3. Meeting well is an art
This is another non-surprise, but my experience of designing and hosting club meetings has reinforced how vital and demanding the craft of facilitation is. It takes deep care to host well, but it also takes humility: what works for one group of people, in one context, may not work for anyone else.
Facilitation isn’t about what we say. It’s about what we hear, and whether we’re willing to change what we do in response.
4. You can set up a new email platform with no prior experience
But you will age 10 years in the process.
5. Emergence requires trust
Taking an emergent approach was always the plan. The revolution can’t be project managed: if we want to transform systems, we need to learn and adapt as we go. Pre-defining the goals and strategies of the work limits the opportunity for building a genuinely collaborative initiative, in which everyone has a say in the ends and means.
But a commitment to building together also requires transparency about the assumptions and intentions the initiators are bringing to the work. Some people, understandably, wanted to know the agendas and credentials of those involved before they could engage with our work fully – or at all.
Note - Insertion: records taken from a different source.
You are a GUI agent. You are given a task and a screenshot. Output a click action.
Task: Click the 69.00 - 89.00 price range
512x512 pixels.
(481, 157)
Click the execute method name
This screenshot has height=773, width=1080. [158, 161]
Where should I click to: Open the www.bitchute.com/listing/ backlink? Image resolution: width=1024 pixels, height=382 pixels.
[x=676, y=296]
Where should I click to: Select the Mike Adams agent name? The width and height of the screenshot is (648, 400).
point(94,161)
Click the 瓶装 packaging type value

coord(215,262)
Holding this tension is sometimes difficult, but always important. As a first step, we published the principles that had informed the development of the club, and we’re working towards a shared vision for change – but one that embraces multiple perspectives as an integral part of the answer.
6. We need resources
Antinormality Club started as one person’s idea and quickly became a community way bigger than that. The work so far has been sustained on love, hope, rage and instant coffee, but this can’t continue. I’m deeply grateful to the members who have stepped up to help facilitate meetings, develop the organisation and produce content, but it’s not right that their work is unfunded, too.
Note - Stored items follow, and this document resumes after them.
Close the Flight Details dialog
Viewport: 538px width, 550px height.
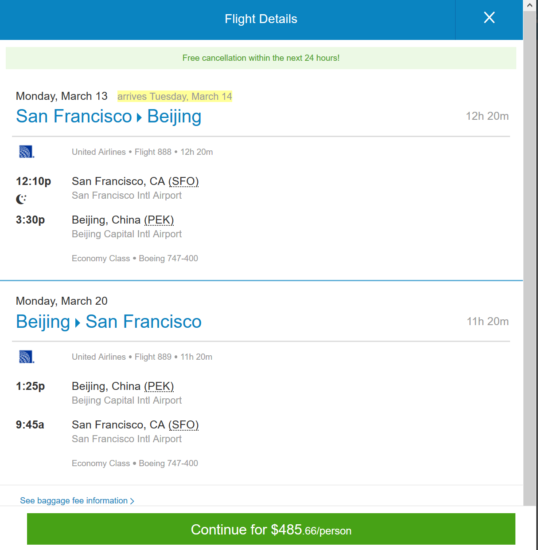coord(489,18)
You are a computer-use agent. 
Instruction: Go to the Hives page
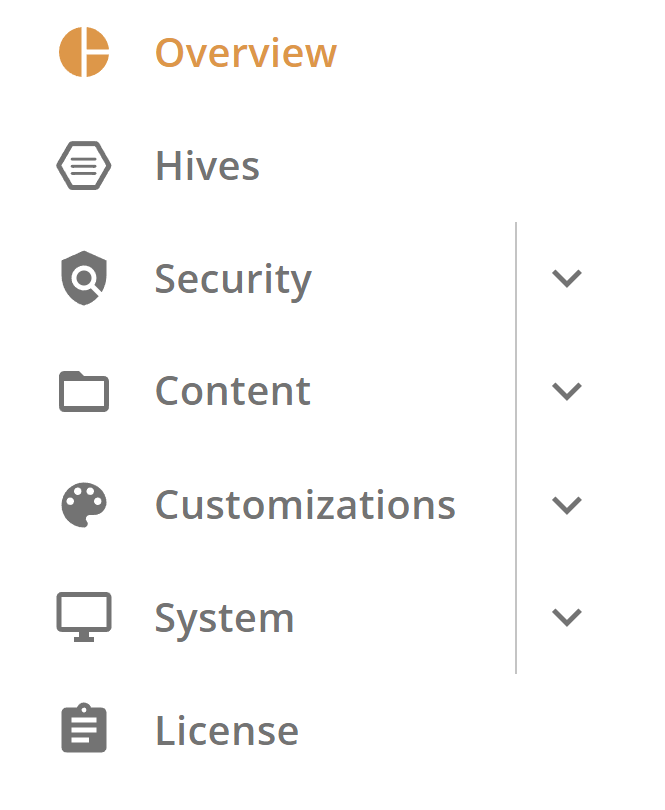(207, 165)
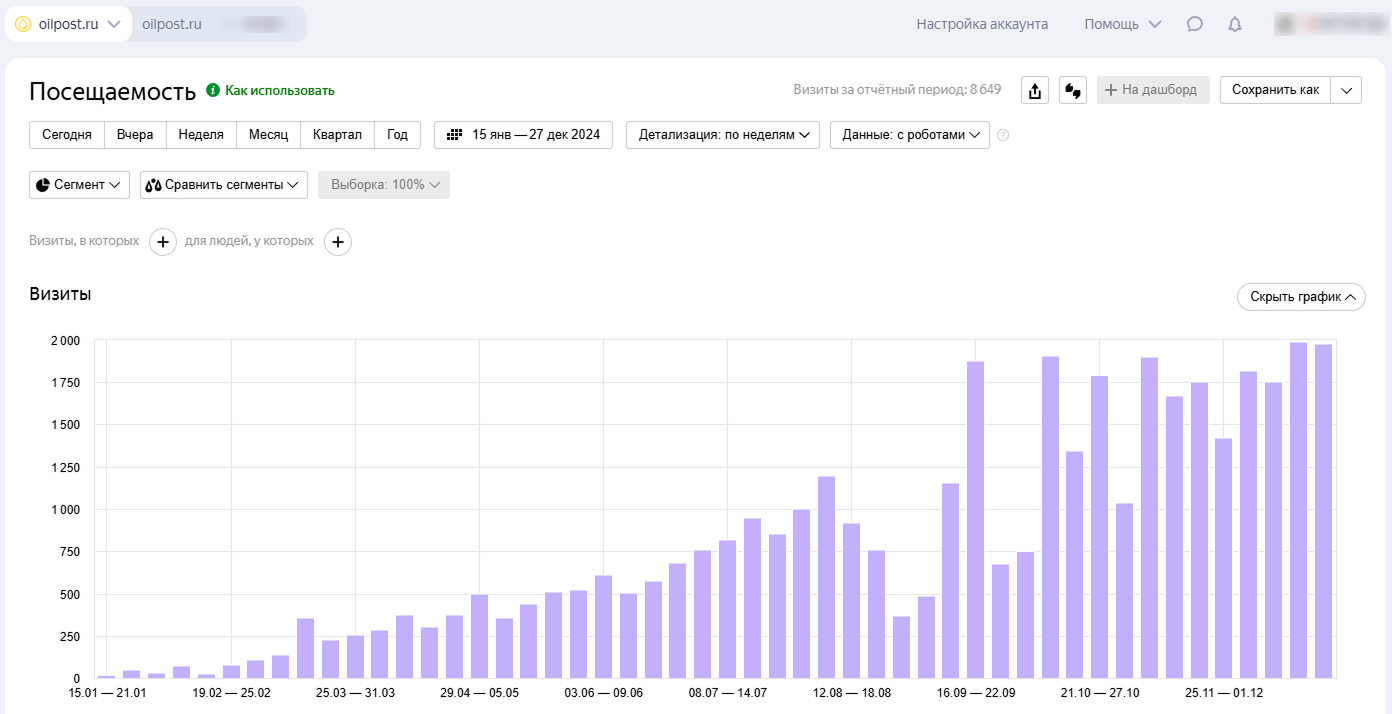
Task: Click the tallest bar near chart's right end
Action: [1298, 510]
For an organisation rooted in disability justice, our dependence on the unpaid labour of impacted people is a contradiction in terms. It’s also a major constraint on our ability to grow – yet we know from our launch experience how much our work is needed.
Fundraising is a time-intensive and usually heart-wrenching experience. I dream of a funder seeing our work and stepping forward with an investment that sets us on the path to sustainability, because they see why our work is so important. They see that the stigmatisation and lack of meaningful support for people with mental ill-health, distress and trauma is an outrageous injustice. They also see that it’s a barrier to us achieving any other form of social change. Because if we can’t support the folks who bear the pain of changing the world, how can we expect them to carry on?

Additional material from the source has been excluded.